### Given request:
Render the records as a Markdown table with the columns Row and Line, starting with the line containing "Click the ShellState binary value icon" and going on through the line containing "will click(305, 407).", and leave out any blank lines.
□ □ □ □ □
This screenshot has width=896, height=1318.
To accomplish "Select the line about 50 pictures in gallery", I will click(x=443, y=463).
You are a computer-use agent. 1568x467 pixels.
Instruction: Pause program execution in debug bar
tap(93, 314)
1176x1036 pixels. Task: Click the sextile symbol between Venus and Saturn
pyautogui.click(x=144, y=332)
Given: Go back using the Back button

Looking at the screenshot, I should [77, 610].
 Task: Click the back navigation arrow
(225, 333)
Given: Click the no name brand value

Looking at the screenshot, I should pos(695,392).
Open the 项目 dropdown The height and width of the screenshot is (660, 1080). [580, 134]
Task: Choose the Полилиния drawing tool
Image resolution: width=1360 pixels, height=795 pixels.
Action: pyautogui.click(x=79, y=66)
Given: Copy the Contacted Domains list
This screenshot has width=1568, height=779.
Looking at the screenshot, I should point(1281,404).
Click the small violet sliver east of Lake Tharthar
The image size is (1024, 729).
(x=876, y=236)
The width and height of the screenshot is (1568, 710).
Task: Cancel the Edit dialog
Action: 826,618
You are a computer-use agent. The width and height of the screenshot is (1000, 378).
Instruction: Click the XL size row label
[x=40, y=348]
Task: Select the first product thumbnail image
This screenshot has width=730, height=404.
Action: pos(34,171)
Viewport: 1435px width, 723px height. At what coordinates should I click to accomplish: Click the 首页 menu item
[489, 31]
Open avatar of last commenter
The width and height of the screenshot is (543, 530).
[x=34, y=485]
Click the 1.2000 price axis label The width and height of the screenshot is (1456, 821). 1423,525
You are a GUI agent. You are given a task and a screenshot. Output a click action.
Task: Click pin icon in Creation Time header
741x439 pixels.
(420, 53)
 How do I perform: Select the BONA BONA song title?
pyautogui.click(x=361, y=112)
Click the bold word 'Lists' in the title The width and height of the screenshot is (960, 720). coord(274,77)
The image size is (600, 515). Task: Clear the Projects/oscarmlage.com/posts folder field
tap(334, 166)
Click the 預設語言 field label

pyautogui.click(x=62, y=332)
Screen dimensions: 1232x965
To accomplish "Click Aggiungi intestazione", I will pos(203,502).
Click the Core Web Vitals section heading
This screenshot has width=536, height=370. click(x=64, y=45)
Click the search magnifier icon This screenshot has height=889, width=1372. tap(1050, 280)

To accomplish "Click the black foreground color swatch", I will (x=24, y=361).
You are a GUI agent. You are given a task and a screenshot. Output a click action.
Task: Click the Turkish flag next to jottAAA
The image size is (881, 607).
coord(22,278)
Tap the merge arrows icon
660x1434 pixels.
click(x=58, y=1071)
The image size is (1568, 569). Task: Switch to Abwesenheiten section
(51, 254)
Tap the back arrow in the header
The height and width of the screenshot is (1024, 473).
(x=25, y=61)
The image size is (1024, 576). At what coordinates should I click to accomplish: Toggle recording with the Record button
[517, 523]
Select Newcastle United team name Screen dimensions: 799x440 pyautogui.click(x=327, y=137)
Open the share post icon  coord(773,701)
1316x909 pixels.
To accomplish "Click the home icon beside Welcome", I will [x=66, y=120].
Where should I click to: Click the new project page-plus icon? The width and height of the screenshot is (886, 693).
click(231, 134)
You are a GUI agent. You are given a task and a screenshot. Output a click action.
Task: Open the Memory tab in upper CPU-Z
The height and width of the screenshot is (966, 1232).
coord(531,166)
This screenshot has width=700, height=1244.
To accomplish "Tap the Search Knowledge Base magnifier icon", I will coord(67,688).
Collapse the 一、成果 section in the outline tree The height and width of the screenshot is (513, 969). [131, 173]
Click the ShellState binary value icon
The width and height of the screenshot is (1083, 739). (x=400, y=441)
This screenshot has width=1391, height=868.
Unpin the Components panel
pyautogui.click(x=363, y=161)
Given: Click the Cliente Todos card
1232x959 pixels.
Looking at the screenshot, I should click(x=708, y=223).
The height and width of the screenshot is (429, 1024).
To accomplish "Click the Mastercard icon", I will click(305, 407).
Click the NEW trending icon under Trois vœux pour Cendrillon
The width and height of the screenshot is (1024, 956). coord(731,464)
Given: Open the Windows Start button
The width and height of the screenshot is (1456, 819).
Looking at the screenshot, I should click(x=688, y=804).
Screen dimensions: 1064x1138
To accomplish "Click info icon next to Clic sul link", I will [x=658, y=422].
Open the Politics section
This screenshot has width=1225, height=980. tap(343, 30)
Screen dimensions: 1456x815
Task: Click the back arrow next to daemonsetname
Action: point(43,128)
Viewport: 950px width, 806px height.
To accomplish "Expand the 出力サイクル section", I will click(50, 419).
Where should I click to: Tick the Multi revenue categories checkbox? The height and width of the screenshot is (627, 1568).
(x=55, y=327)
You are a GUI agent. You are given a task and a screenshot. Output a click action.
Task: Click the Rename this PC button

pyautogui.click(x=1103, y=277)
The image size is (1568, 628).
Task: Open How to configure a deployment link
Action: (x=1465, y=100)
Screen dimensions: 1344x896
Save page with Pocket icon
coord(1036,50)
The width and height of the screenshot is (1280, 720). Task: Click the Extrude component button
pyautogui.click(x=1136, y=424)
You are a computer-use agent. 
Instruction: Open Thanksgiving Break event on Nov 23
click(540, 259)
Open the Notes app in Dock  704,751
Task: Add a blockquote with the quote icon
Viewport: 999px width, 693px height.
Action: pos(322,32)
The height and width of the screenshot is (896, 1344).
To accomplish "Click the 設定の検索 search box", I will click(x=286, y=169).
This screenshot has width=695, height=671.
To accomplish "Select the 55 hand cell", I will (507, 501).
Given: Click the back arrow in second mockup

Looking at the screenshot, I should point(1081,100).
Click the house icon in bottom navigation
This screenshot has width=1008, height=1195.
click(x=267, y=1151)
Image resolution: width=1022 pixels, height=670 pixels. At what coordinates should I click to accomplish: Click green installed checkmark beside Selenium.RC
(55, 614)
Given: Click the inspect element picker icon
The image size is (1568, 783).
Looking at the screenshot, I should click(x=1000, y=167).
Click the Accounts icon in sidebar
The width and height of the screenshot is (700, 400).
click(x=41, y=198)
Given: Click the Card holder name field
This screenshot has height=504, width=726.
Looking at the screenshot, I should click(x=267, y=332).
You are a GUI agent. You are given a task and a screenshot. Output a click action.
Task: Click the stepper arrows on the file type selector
□ □ □ □ □
### Response to the task:
| Row | Line |
|---|---|
| 1 | Click the ShellState binary value icon |
| 2 | The width and height of the screenshot is (1083, 739). (x=400, y=441) |
| 3 | This screenshot has width=1391, height=868. |
| 4 | Unpin the Components panel |
| 5 | pyautogui.click(x=363, y=161) |
| 6 | Given: Click the Cliente Todos card |
| 7 | 1232x959 pixels. |
| 8 | Looking at the screenshot, I should click(x=708, y=223). |
| 9 | The height and width of the screenshot is (429, 1024). |
| 10 | To accomplish "Click the Mastercard icon", I will click(305, 407). |